Check if you're affected:

Do you use FortiOS, FortiWeb, FortiProxy, or FortiSwitchManager?

Have you registered your device to FortiCare via the GUI?

Is "Allow administrative login using FortiCloud SSO" enabled?

If you answered yes to all three, you should treat this as a critical priority.

Organizations most at risk:

Enterprises using Fortinet for perimeter security

Managed service providers (MSPs) with FortiCloud management

Government and defense contractors (known APT targets)

Healthcare and critical infrastructure (ransomware targets)

Fortinet's Track Record

This isn't an isolated incident.

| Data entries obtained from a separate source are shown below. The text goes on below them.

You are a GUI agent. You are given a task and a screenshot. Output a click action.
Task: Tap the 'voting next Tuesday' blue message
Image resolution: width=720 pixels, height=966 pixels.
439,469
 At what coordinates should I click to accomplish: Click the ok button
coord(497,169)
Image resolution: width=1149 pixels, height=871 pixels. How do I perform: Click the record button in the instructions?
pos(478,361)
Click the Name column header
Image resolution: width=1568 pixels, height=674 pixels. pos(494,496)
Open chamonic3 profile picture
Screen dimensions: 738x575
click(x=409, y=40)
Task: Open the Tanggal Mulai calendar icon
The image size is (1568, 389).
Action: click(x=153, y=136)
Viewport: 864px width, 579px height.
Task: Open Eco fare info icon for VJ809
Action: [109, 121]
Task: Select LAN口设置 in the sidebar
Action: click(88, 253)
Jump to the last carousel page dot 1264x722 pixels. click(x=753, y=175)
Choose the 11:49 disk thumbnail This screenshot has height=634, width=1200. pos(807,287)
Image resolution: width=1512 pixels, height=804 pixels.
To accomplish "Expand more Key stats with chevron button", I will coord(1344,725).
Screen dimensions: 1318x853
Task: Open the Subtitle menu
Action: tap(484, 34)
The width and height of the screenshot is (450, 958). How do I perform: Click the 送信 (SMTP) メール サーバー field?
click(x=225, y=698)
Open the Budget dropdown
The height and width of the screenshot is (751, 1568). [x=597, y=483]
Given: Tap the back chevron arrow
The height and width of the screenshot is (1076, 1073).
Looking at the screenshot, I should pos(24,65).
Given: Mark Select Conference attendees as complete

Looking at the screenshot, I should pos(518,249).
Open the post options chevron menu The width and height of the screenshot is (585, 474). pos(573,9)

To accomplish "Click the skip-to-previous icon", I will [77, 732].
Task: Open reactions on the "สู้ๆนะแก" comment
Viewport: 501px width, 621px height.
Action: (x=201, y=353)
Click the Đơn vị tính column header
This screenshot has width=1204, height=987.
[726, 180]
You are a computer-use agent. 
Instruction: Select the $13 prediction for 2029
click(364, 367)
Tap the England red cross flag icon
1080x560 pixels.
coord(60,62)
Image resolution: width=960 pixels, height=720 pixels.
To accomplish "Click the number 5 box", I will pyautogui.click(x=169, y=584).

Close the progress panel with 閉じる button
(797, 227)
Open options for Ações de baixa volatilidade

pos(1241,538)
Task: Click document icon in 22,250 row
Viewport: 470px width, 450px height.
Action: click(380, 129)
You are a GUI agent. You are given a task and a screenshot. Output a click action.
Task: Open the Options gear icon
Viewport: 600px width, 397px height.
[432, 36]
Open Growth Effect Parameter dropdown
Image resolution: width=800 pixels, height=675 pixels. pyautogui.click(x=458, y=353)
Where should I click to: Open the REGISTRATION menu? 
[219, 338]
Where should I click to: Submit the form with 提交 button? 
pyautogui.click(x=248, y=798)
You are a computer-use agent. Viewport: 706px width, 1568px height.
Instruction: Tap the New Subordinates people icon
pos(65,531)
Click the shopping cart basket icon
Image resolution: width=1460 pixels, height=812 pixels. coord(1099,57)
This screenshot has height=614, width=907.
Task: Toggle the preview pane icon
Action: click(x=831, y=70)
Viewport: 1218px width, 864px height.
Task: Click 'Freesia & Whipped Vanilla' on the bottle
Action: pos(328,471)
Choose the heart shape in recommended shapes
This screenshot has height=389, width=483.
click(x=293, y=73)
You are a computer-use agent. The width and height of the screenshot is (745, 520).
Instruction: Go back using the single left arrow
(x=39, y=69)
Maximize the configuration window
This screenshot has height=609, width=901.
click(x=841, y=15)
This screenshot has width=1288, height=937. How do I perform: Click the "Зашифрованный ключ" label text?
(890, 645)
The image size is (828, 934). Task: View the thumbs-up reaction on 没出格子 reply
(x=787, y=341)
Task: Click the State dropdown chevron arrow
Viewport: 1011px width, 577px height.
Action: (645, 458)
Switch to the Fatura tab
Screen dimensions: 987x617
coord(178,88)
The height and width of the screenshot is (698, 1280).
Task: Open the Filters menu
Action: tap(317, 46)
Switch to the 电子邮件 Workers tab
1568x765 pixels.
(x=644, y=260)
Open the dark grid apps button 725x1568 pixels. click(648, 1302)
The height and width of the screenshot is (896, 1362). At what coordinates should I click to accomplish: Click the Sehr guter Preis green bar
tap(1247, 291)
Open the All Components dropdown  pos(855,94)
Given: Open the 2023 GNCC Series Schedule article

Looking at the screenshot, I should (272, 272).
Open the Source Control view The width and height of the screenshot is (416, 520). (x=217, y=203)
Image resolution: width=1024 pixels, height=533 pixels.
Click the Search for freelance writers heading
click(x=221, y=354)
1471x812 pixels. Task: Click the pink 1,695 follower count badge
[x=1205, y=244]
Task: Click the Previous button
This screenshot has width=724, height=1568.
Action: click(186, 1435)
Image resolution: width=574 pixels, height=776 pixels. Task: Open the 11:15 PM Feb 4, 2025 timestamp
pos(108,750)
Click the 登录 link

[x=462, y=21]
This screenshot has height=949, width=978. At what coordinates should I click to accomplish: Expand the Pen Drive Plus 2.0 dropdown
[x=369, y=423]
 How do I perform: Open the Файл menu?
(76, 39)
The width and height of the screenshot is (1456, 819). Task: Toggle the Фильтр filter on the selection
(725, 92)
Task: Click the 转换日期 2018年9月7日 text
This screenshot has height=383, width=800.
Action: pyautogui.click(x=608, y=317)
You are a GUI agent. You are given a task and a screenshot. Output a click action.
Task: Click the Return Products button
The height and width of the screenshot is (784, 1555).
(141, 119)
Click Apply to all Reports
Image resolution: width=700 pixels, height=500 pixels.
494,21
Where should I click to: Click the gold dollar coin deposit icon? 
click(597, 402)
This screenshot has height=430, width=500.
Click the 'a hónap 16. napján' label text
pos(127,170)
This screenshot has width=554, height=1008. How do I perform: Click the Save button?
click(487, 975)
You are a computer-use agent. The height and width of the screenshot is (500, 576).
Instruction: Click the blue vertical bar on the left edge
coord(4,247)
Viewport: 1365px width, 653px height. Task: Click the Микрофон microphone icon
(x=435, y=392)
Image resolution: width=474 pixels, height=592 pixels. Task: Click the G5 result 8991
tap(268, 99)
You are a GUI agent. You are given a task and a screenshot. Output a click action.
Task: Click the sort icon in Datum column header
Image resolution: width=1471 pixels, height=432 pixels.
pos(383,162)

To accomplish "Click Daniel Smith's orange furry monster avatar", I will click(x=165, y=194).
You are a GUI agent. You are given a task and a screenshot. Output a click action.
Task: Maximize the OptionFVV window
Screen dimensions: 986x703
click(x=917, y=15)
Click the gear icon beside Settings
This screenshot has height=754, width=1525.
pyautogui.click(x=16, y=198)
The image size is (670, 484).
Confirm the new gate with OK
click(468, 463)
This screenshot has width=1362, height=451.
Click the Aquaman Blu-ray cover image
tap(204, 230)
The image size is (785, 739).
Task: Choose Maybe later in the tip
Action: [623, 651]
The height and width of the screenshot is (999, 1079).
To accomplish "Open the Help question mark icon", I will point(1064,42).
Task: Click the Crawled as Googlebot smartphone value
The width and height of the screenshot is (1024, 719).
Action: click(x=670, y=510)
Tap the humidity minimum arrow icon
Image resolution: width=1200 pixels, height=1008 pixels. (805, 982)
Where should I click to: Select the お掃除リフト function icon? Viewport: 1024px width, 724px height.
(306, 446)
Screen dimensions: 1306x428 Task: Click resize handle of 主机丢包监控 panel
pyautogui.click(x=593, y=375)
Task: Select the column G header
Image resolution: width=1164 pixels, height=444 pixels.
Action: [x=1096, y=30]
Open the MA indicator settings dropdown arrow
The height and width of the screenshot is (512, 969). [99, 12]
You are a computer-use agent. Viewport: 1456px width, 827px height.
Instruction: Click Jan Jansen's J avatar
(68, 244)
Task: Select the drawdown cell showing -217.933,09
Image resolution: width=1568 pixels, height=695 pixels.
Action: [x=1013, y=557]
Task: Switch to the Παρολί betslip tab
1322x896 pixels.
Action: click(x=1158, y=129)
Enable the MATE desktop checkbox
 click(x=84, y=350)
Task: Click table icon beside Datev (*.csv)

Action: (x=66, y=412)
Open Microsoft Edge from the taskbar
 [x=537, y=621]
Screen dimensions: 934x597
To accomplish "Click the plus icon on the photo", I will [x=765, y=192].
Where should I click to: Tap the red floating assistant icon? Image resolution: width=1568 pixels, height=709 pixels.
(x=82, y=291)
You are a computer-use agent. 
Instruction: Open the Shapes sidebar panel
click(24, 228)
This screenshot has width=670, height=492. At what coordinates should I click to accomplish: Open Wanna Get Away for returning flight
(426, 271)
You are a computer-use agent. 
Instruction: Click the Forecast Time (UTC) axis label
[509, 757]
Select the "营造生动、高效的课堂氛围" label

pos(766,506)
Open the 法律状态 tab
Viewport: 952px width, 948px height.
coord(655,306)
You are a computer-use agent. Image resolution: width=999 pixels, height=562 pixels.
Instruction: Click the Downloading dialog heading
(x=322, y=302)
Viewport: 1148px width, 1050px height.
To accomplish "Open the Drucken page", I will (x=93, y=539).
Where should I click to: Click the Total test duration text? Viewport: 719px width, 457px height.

Fortinet vulnerabilities have become a favorite for:

Ransomware Groups:

Initial access via exploited FortiOS VPN flaws

Mass scanning for vulnerable devices

Automated exploitation frameworks

Nation-State APTs:

Volt Typhoon (China) - Critical infrastructure targeting

APT groups frequently exploit Fortinet as entry points

Persistence mechanisms designed for Fortinet devices

The Pattern:

Critical Fortinet vulnerability disclosed

PoC exploit released within days

Mass exploitation begins within hours

Ransomware/APT campaigns follow

Action Items

Immediate (Today):

Inventory all Fortinet devices in your environment

Check if FortiCloud SSO login is enabled

Disable FortiCloud SSO as interim mitigation

Monitor for signs of compromise

Short-Term (This Week):

Download and test security updates

Schedule maintenance window for patching

Update to non-vulnerable versions per Fortinet's advisory

Re-enable FortiCloud SSO only after patching

Ongoing:

Subscribe to Fortinet security advisories (PSIRT)

Monitor for exploitation activity

Review authentication logs for anomalies

Consider network segmentation for management interfaces

Related Security News

This disclosure comes during a busy week for security patches. Microsoft's December 2025 Patch Tuesday also addressed critical vulnerabilities including an actively exploited Windows zero-day.

Conclusion

With a 9.1 CVSS score and Fortinet's history as a prime target for sophisticated attackers, these authentication bypass flaws demand immediate attention. The mitigation is straightforward—disable FortiCloud SSO login until you can patch—so there's no excuse for delay.

Don't wait for the inevitable mass exploitation. Patch now.